> REQUIRED WORK: Show every line of the items below that contains the word "arrow".

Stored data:
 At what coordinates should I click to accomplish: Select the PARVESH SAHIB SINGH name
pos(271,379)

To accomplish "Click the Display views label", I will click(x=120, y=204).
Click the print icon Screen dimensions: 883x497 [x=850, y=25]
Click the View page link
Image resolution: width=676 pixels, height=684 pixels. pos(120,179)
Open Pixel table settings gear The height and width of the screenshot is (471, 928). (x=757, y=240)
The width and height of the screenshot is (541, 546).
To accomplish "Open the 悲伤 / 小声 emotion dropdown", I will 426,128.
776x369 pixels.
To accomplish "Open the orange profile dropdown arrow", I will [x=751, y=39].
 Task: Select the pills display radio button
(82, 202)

==

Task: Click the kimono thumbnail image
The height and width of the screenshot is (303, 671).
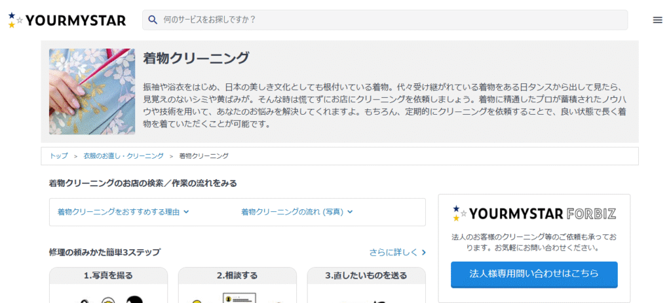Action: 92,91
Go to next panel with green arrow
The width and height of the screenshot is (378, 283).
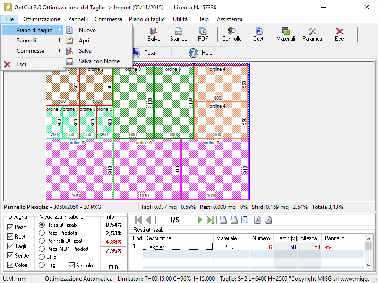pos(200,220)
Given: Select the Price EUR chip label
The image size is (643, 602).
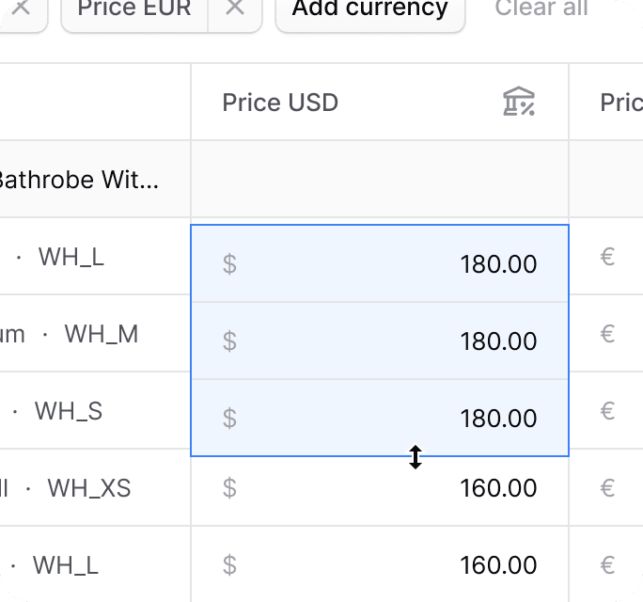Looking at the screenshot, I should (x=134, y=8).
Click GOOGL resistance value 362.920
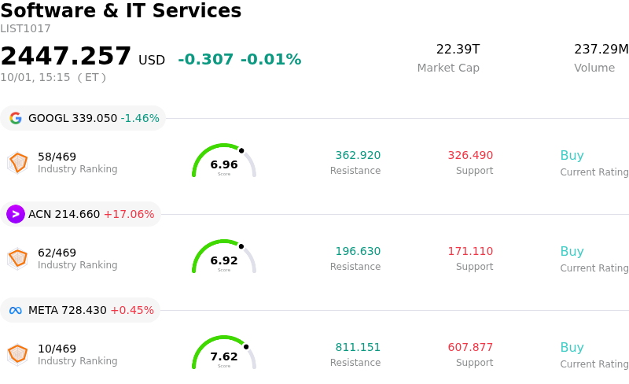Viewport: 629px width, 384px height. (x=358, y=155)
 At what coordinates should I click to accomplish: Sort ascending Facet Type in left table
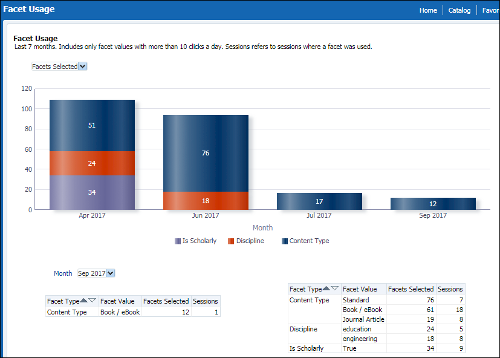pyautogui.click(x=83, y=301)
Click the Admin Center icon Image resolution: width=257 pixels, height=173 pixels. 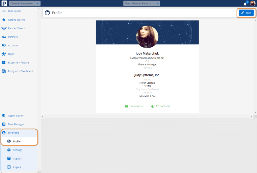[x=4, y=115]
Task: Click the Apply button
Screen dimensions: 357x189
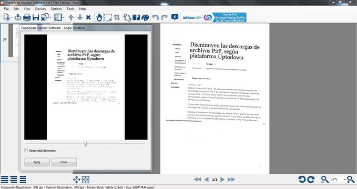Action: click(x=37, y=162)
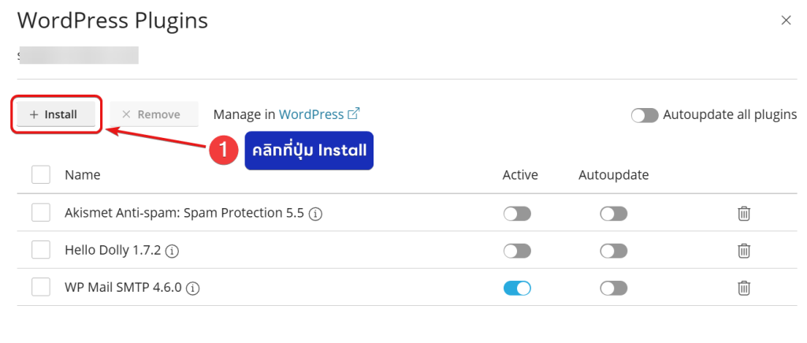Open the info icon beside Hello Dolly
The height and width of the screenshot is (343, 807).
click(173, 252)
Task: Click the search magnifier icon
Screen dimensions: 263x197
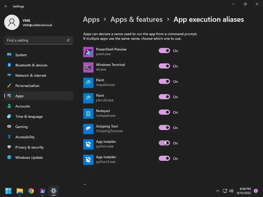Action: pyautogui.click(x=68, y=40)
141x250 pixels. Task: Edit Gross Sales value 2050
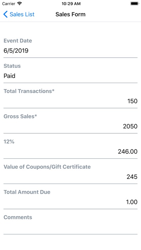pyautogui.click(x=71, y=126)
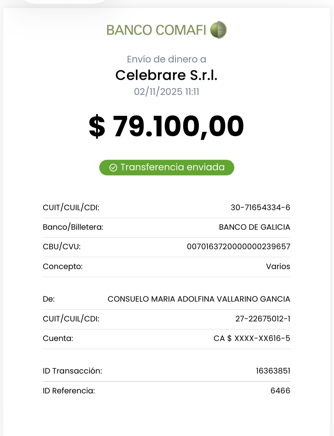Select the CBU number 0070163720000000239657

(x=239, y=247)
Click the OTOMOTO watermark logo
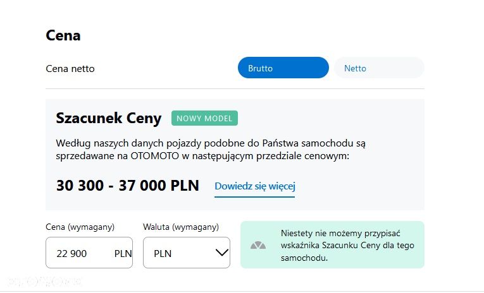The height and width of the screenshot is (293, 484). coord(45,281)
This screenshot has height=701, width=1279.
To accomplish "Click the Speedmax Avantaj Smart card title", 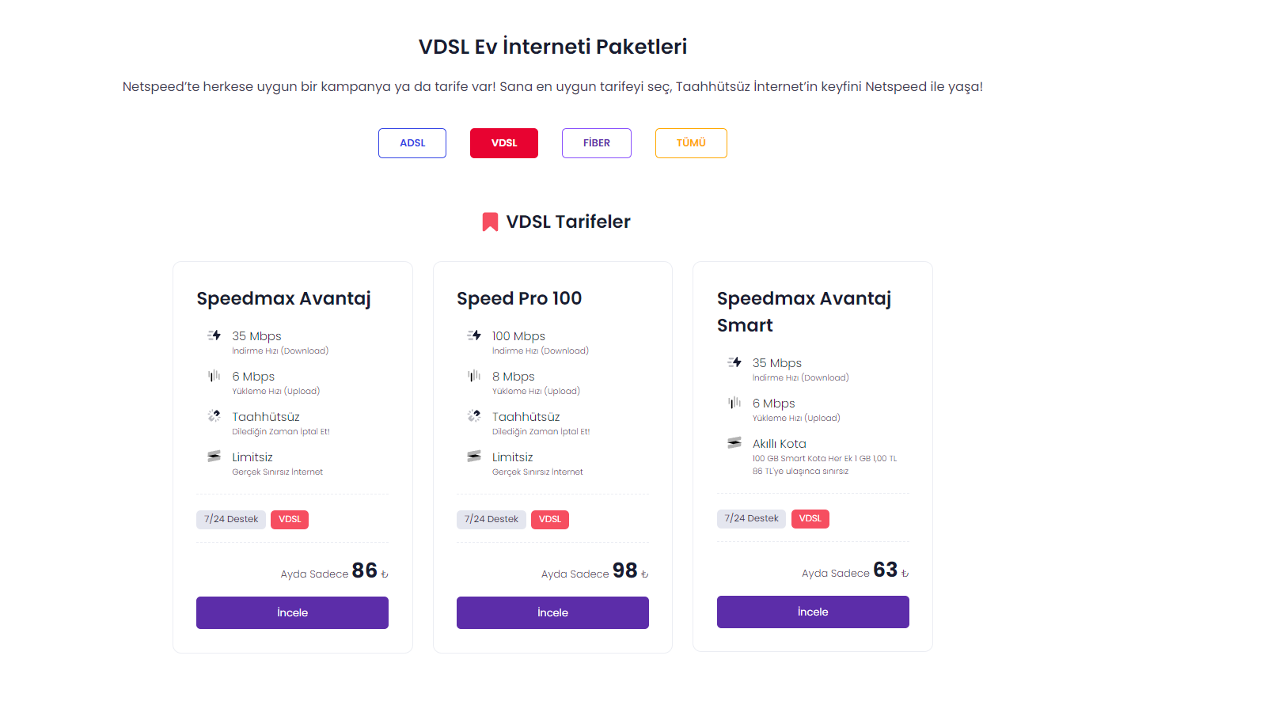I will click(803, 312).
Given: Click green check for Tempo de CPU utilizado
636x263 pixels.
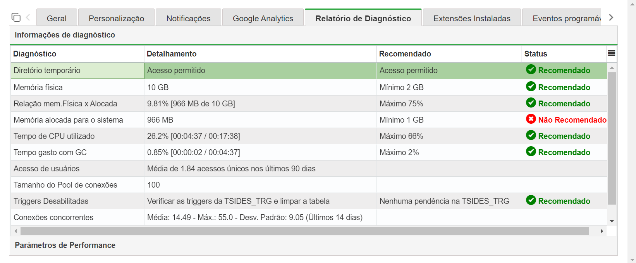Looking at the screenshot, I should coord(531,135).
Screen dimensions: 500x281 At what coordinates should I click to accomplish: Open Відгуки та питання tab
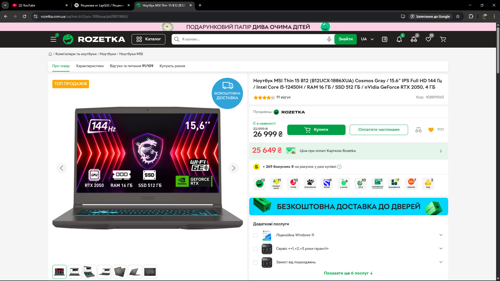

...

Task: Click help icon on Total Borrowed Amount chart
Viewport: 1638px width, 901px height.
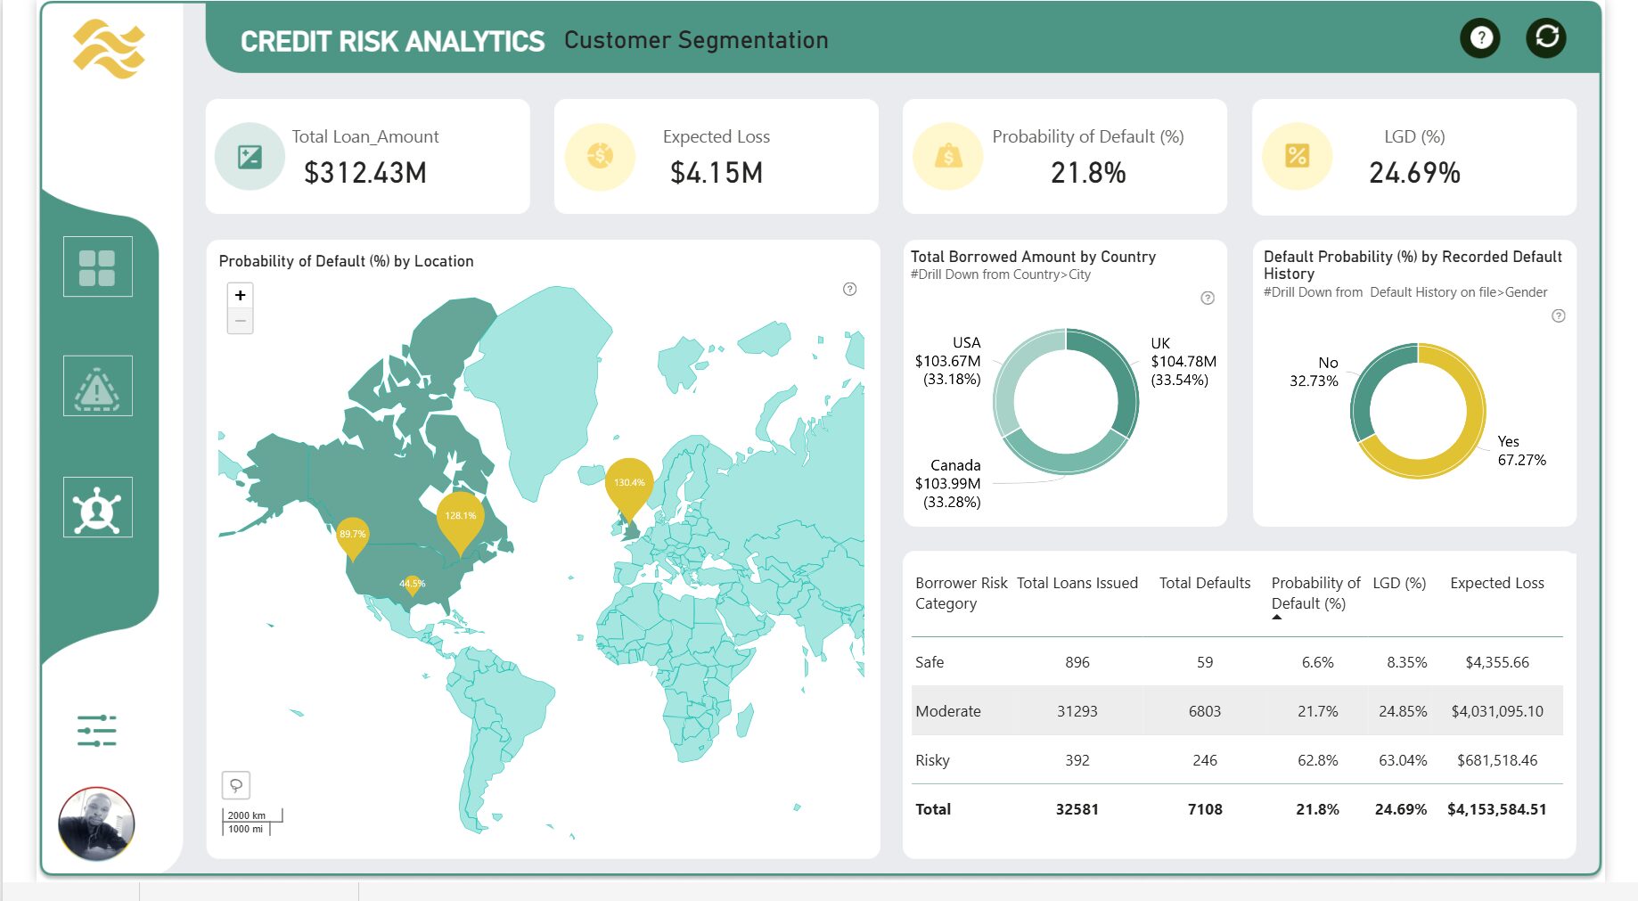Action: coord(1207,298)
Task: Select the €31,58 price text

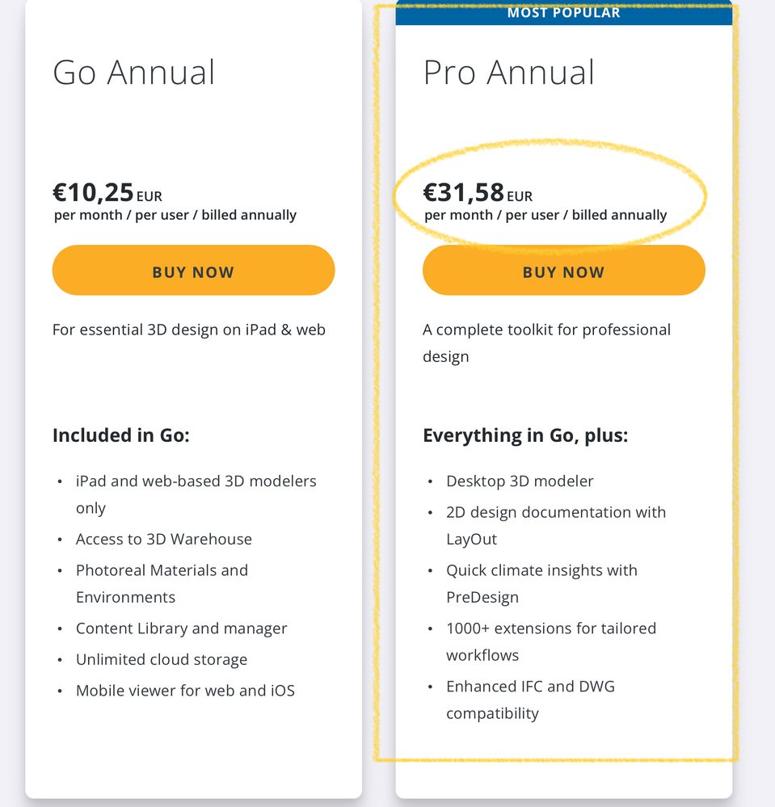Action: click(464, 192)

> SOLUTION:
To accomplish "Open the orange profile dropdown arrow", I will [x=751, y=39].
Go to next panel with green arrow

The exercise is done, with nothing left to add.